Cleans up all resource groups in the given subscription, that are missing a specific tag key.
"""
credentials = DefaultAzureCredential()
azurerm = ResourceManagementClient(credentials, subscription_id)
# list all resource groups
resource_groups = azurerm.resource_groups.list()
deleted_resource_groups = []
errored_resource_groups = []
for resource_group in resource_groups:
# Check if the resource group has any tags
if resource_group.tags is None:
resource_group.tags = {}
# Check if the resource group has the tag key
if TAG_KEY not in resource_group.tags:
try:
azurerm.resource_groups.begin_delete(resource_group.name)
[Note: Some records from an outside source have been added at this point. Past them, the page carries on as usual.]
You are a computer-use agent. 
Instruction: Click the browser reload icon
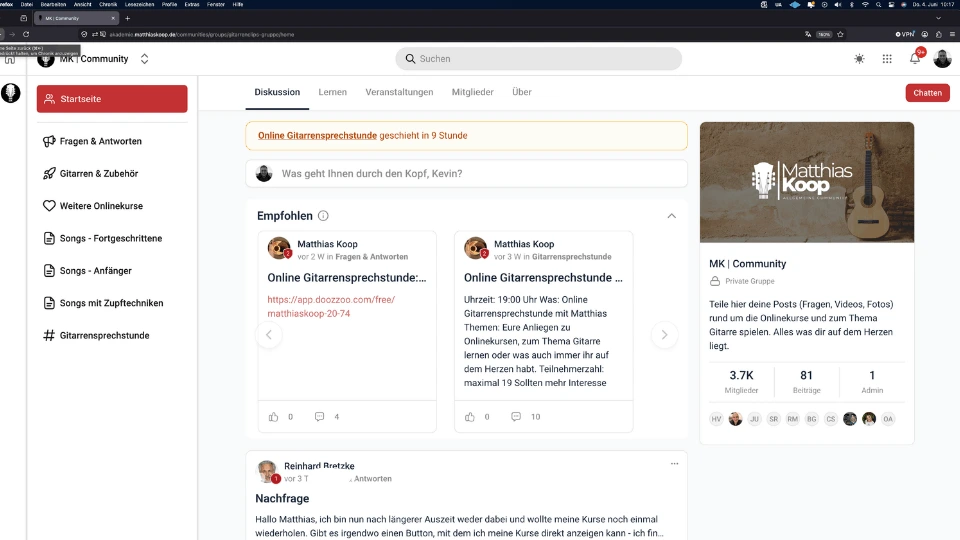[26, 34]
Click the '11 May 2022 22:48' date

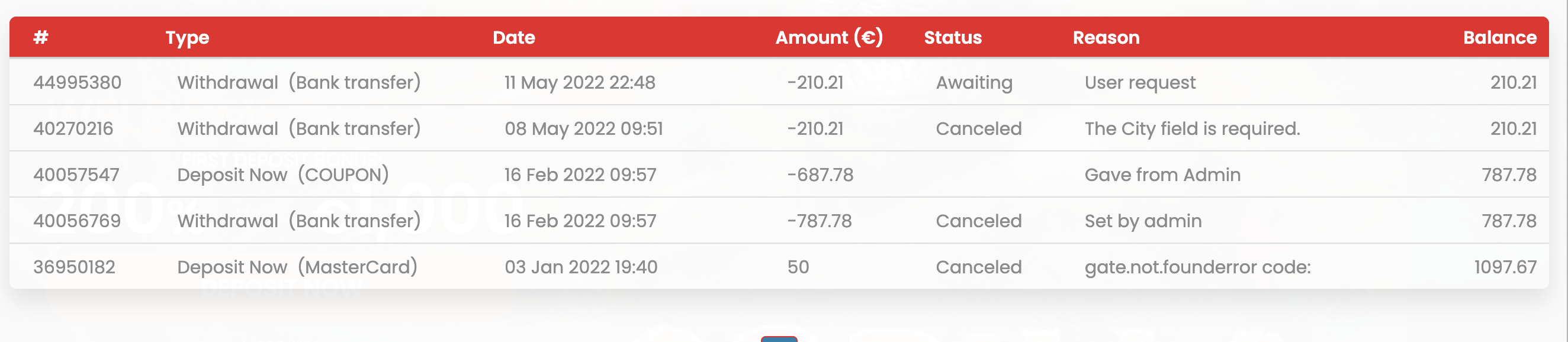click(x=580, y=83)
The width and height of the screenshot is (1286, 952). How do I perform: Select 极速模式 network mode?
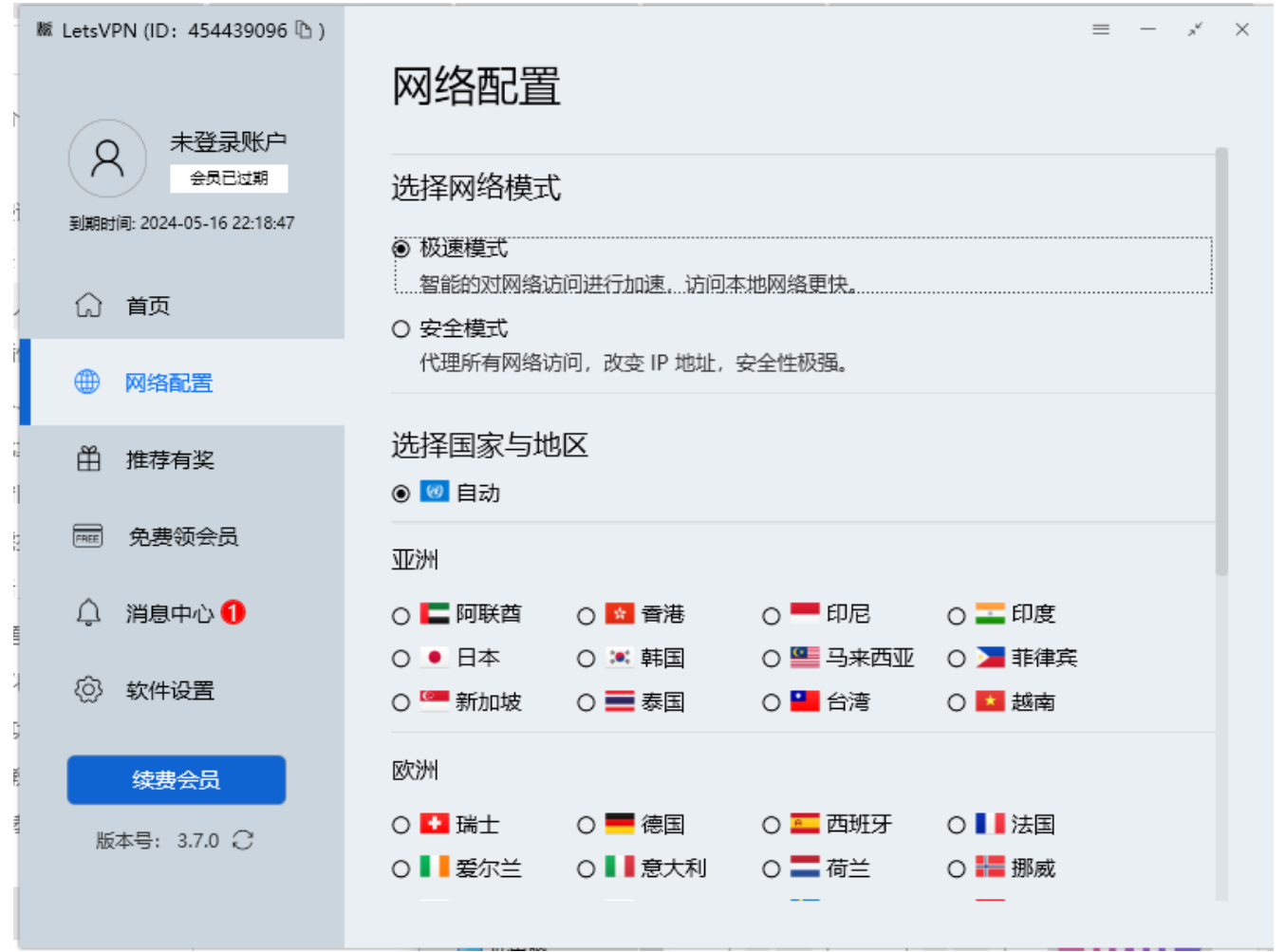pos(401,249)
deleted_resource_groups.append(resource_group.name)
except Exception as e:
errored_resource_groups.append(resource_group.name)
return (deleted_resource_groups, errored_resource_groups)
2. Azure Function Timer Trigger
The Azure Function is configured to run on a schedule using a timer trigger:
Setting the Timezone is not currently supported on Linux in a Consumption or Flex Consumption plan so we need to set the trigger to UTC. Source
@app.timer_trigger(schedule="0 0 8 * * *", arg_name="myTimer", run_on_startup=True,
use_monitor=False)
def clean_rgs(myTimer: func.TimerRequest) -> None:
if myTimer.past_due:
logging.info('The timer is past due!')
clean_resource_groups()
logging.info('Python timer trigger function executed.')
3. Notifications via Pushover
I like to use Pushover for notifications within my lab environments because its free, sends push notifications to my phone and has a dead simple interface with notification history.
After cleaning up resources, a notification is sent using the Pushover service to provide a summary of what happened:
def send_pushover_notification(message: str) -> None:
"""
Sends a notification to a Pushover user.
"""
url = "https://api.pushover.net/1/messages.json"
payload = {
"token": PUSHOVER_API_TOKEN,
"user": PUSHOVER_USER_KEY,
"message": message
}
try:
response = requests.post(url, data=payload)
response.raise_for_status()
except requests.exceptions.RequestException as e:
logging.error(f"Failed to send notification: {e}")
else:
logging.info("Notification sent successfully.")
Infrastructure as Code with Terraform
The entire solution is deployed using Terraform with my custom terraform-azurerm-python-function module, which you can read more about in my previous blog post.
Deployment
Deploying the solution is simple with just three commands:
export ARM_SUBSCRIPTION_ID=<your-subscription-id>
terraform init
terraform apply
After deployment, you'll need to manually set the Pushover credentials in the Key Vault since these are marked as sensitive.
Conclusion
Azure Sandbox Nuke is a straightforward yet effective solution for keeping Azure costs under control. By automatically removing untagged resource groups, it provides a safety net against forgotten resources and encourages good tagging practices.
The complete source code is available on GitHub under an MIT license. Feel free to use it, modify it, and let me know if you have any suggestions for improvements!
This solution is destructive and will delete any resource groups that do not have the specified tag. Use with caution and ensure you have scoped it to the correct subscription and tag key.